Every sailor, every officer, every soldier, every slave, every whore in her bright jollyboat, stopped to stare at Luis Quinn. Slowly he lowered his arms and stepped toward the twitching, foaming beast, clicking and shushing under his breath all the words for horses he knew in both his natal tongues, Portuguese and Irish.

“I advise you not to approach the creature, Father,” the Teniente called, a pale, European face among the caboclo faces of the Salvador Auxiliaries. “We will shoot the beast and burn its body; that way the rage will not spread.”

“Hush, hush there,” Luis Quinn said as reached out for the rope halter. He could see the infantry forming a line, taking aim. His fingers closed around the rope. With a cry more like a human scream than any right sound of a beast the mule reared, flashing out with its steel-shod hooves. Quinn twisted out of the path of the killing hoof; then the mule leaped. For a moment it seemed suspended; then mule and wagon plunged into the green water of rhe bay. Whore-boats scattered. Luis Quinn saw the mule’s head fight out of the chop, eyes wild with the knowledge of its certain destruction, the cream foam at its mouth now bloodstained. The weight of the cart pulled it under. Luis Quinn saw its knees kicking against the dragging green water; then it was lost. Empty sugar sacks rose to the surface one by one as their contents dissolved like white, night-blooming water flowers.

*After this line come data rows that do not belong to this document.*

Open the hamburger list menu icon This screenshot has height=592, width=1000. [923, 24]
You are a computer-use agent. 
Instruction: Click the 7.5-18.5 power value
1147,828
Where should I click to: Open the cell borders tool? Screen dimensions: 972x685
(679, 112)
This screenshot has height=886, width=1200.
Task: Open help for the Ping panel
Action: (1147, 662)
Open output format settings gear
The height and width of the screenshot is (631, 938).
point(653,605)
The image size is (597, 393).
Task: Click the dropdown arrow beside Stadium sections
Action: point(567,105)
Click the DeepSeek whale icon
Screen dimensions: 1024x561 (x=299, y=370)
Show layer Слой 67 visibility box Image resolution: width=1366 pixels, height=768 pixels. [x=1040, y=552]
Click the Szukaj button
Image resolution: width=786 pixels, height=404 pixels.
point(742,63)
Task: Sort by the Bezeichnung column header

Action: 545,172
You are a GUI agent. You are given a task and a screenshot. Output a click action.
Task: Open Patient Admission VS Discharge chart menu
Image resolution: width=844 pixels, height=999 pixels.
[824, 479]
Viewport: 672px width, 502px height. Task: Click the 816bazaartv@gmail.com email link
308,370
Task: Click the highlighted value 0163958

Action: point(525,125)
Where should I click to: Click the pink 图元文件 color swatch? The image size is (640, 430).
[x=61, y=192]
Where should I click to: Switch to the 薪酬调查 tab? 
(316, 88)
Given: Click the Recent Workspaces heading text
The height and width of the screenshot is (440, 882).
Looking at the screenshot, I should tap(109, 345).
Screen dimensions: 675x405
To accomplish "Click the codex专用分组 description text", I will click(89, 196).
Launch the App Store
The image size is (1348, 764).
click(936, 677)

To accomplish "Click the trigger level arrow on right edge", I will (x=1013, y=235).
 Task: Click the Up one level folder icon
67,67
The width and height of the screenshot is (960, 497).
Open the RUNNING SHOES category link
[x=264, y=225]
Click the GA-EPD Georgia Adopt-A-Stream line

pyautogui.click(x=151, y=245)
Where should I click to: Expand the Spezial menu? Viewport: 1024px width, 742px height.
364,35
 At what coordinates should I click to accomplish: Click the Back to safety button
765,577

“Ah, the creature the creature.” It had been but an animal, but Luis Quinn nevertheless murmured a prayer. The Teniente, now at Quinn’s side, crossed himself.

“You are all right, Father.”

“I am unharmed.” Quinn noticed all across the dock the soldiers, the slaves, even the strumpets, make the same blessing. He did not doubt it was as much for his habit as the sudden fatal madness of the mule. Thus had it been on the slow, calm-bound, scurvy-racked voyage of Cristo Redentor from the bar of the Tagus: mutterings, scratchings, charms, and prayers. A priest, a black Jesuit, aboard. No luck upon this ship. “I heard mention of a rage.”

“A madness of horses first, latterly of all beasts of burden, God between us and evil.” The Teniente signaled for one of his troopers to bear the father’s trunk. As the young officer escorted him toward the Custom House, Quinn opened his senses to this place in which he had so freshly landed. He noted with a start that there was not one horse. No animal at all on this great stone apron beneath the sheer bluff of the Cidade Alta. No beast on the steep ladeira that wound up the steep cliff between low and high Salvador. Human muscle alone powered this city. The cobbled paths and quays teemed with slaves pushing laden barrows and gurneys on iron rails, bent under sacks slung from brow straps, carefully negotiating sedan chairs through the thronging black and red bodies and fat white sacks of king sugar. “As with all afflictions, rumors run wild,” the Teniente continued. The soldier, a ragged mameluco in half uniform of frock coat and loose duck breeches, unshod like a slave, followed six paces behind. “The rage is a thing of the indios from out of the deep forest; it is the work of the Dutch or the Spanish; it is a punishment from God. Not last week angels were seen in Pelourinho, battling with knives of light, three nights in succession. It is attested to by some of the best in Salvador.”

“We have not heard of this in Coimbra.”

“There is much in Brazil never reaches the ears of Portugal.” The Teniente halted short of the bustling portico of the Custom House. “Ah. As I feared. It is always so when a ship’s arrival corresponds with the sailing of the sugar fleet. The Custom House is the most hopeless jam; I cannot see you getting clear for hours. As a crown officer, I am empowered to authorize your permissions of entry to the colony.”